Go line by line through the entries below and copy those containing the string "Dolly".

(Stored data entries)
BEGIN

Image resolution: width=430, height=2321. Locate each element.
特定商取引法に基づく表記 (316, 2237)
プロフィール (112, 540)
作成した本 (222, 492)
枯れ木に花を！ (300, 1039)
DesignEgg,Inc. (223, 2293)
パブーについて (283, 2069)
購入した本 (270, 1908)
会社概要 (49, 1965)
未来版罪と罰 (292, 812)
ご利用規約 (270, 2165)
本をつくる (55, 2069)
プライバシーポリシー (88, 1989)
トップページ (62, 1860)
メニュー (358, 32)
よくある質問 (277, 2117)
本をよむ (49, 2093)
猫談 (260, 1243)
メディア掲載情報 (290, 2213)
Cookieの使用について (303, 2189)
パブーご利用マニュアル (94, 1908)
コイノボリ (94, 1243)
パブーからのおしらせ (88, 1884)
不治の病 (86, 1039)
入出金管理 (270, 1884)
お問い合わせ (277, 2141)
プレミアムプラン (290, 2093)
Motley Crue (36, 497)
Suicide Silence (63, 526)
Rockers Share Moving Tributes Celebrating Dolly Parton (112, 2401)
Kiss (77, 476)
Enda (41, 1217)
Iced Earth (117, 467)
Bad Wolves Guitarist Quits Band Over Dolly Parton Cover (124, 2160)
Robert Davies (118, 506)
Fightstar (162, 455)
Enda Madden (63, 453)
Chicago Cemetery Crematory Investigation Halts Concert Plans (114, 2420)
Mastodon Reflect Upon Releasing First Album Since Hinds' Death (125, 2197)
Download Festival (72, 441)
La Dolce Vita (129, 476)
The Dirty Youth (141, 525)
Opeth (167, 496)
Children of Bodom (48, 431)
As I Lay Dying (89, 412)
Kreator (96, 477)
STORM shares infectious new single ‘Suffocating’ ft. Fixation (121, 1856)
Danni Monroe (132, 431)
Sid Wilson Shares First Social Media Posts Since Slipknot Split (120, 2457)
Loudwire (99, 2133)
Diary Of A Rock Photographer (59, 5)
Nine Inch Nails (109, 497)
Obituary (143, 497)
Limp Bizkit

END

- Final answer -
Rockers Share Moving Tributes Celebrating Dolly Parton (112, 2401)
Bad Wolves Guitarist Quits Band Over Dolly Parton Cover (124, 2160)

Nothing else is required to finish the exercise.